> **Work instructions**: Your answer should hold only the lines from the one with "1176x1029 pixels." through the end of the records, repeated exactly and minus any pictures.

> **Records**:

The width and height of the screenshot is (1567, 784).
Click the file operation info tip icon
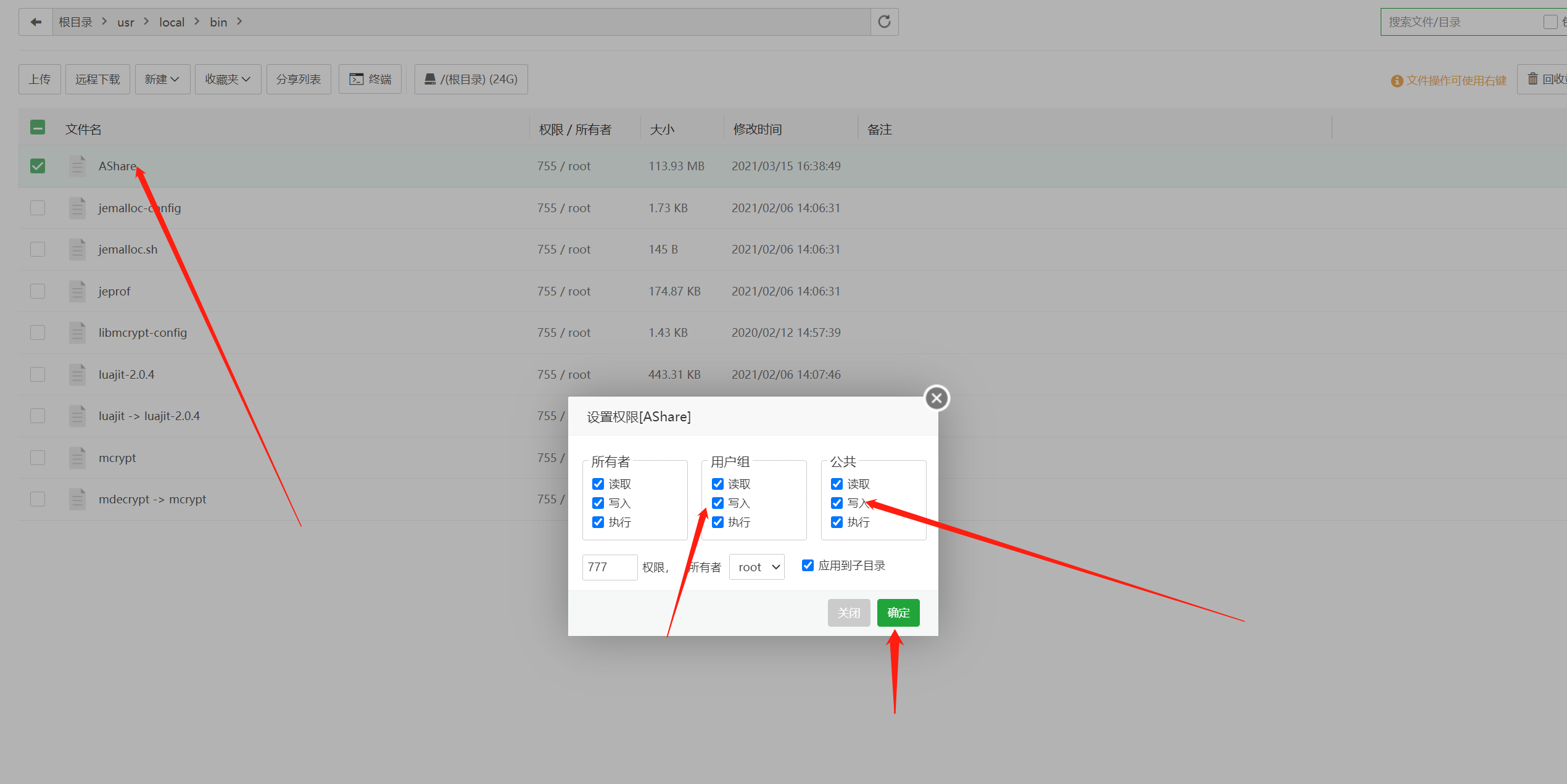pos(1397,81)
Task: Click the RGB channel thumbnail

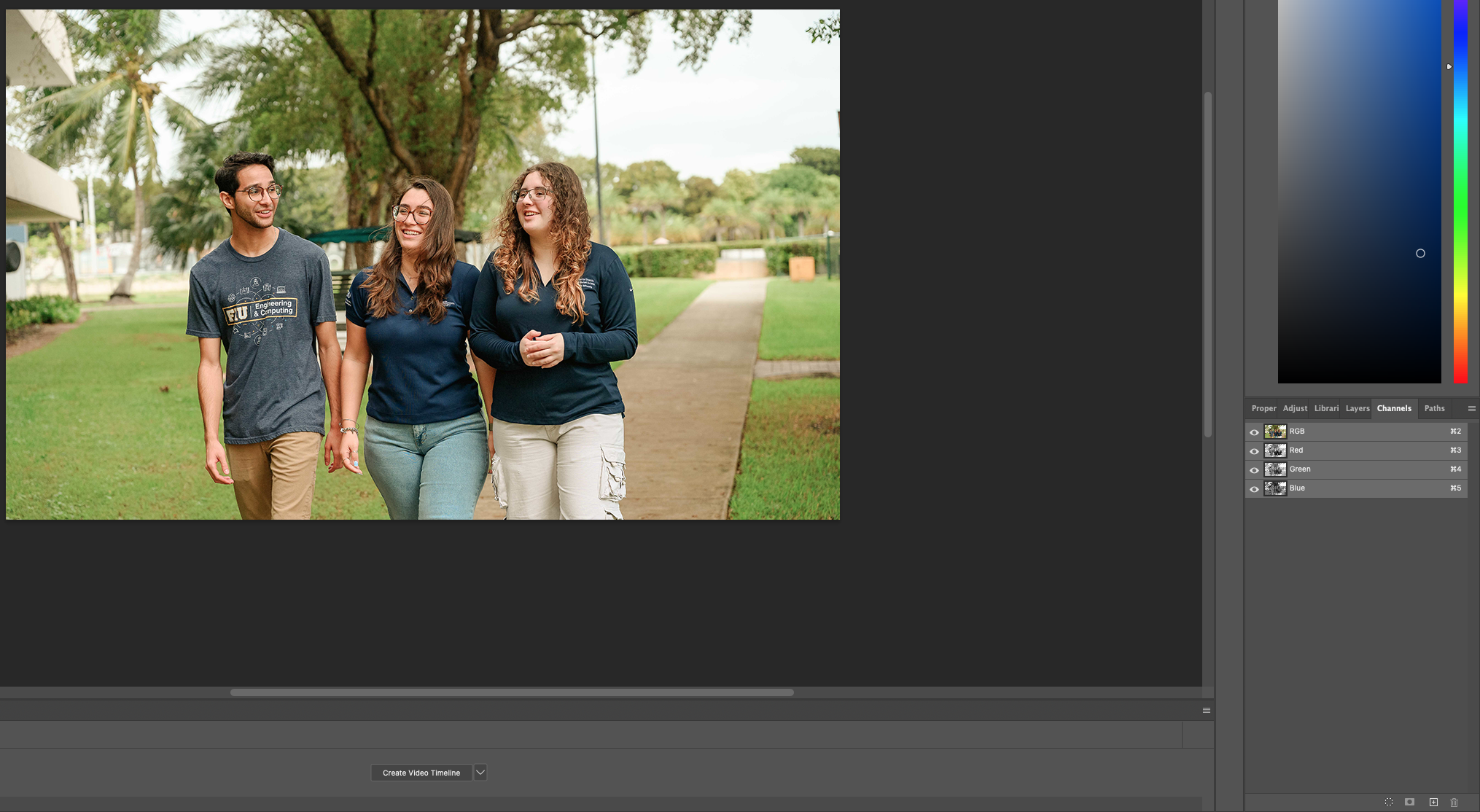Action: point(1276,431)
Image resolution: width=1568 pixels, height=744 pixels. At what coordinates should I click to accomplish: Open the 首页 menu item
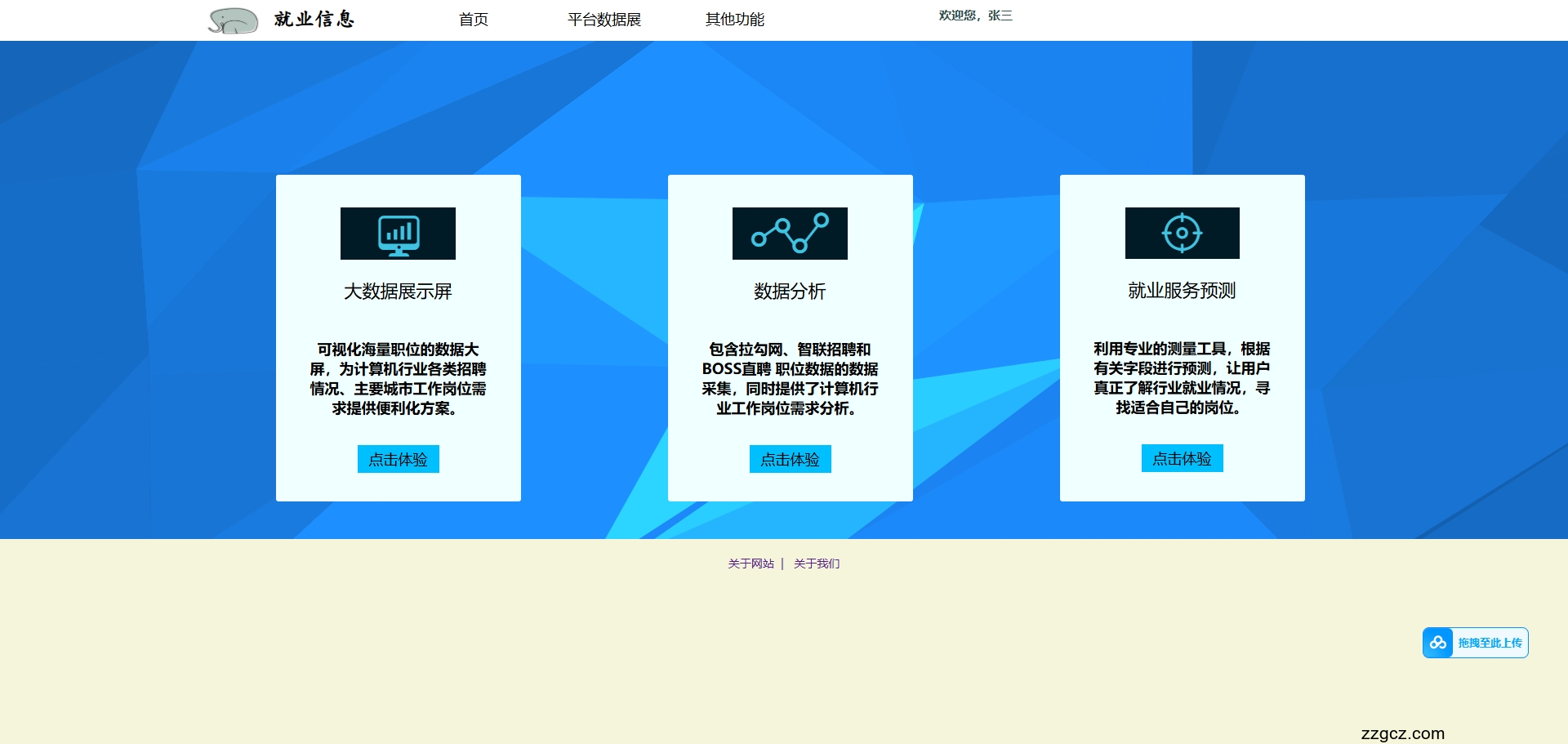[474, 20]
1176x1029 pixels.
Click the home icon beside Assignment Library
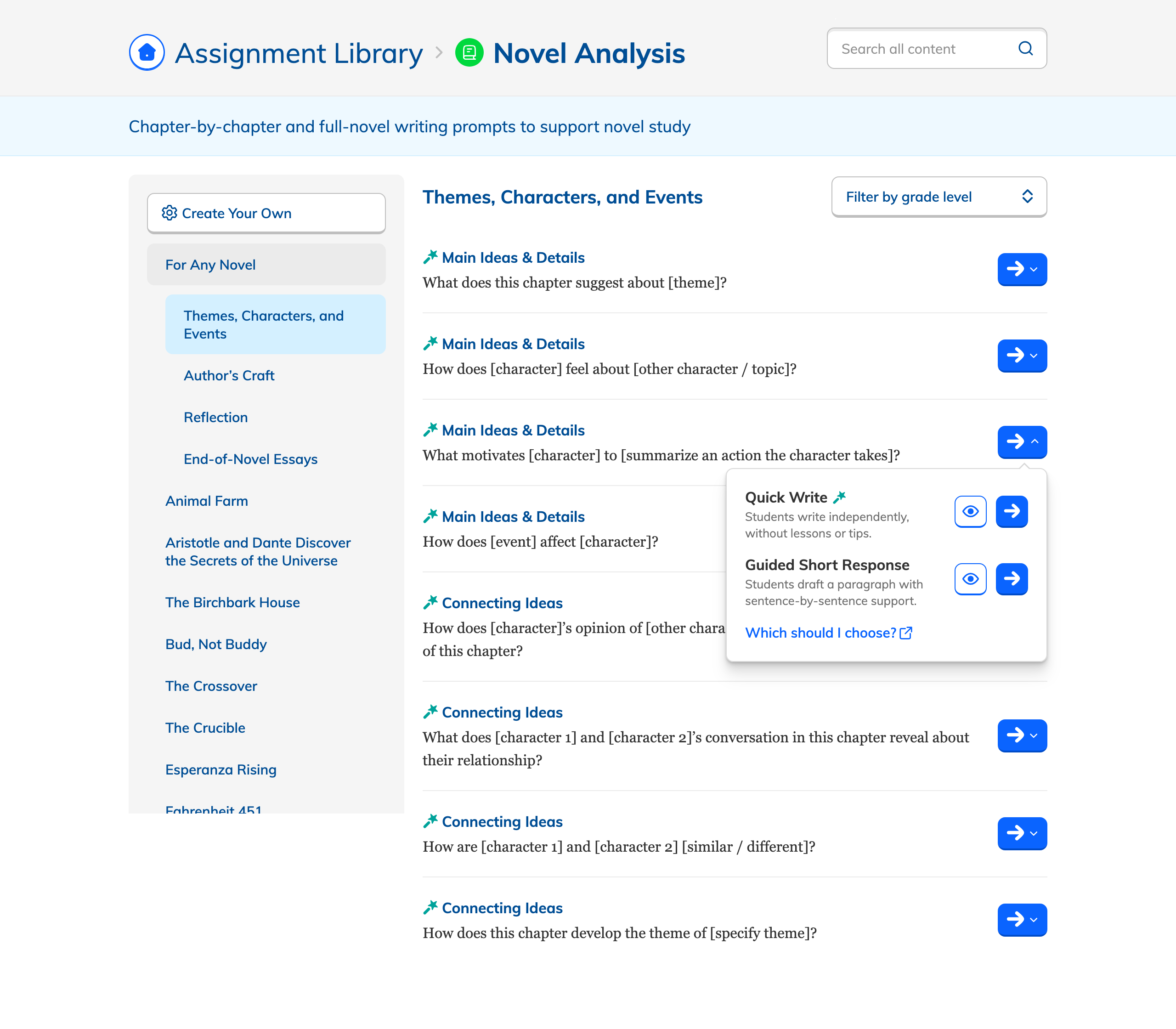(x=147, y=53)
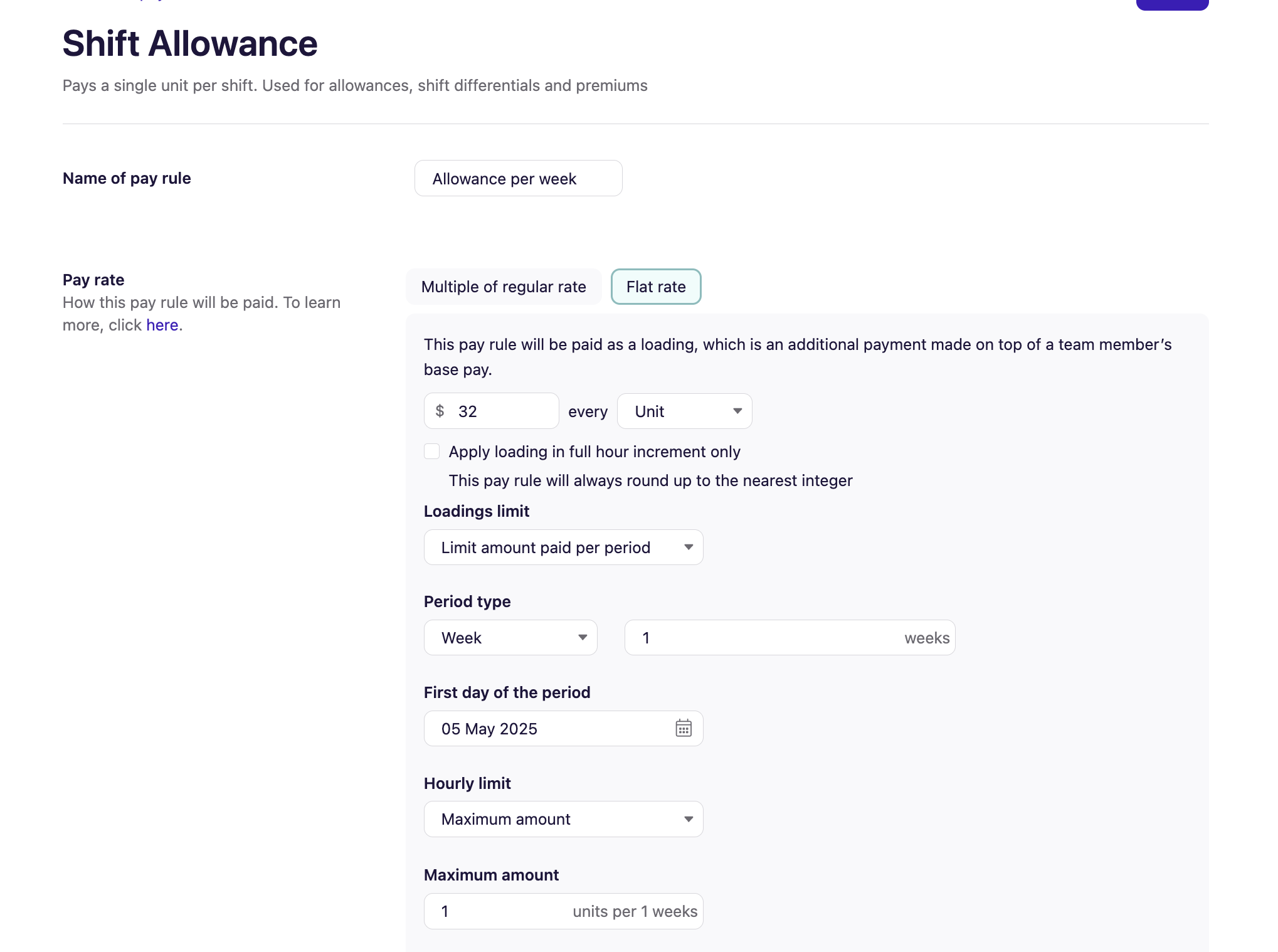1278x952 pixels.
Task: Click the First day of period date field
Action: 546,729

> **Result**:
1176x1029 pixels.
Click the home icon beside Assignment Library
(x=147, y=53)
1278x952 pixels.
Task: Click the First day of period date field
Action: 546,729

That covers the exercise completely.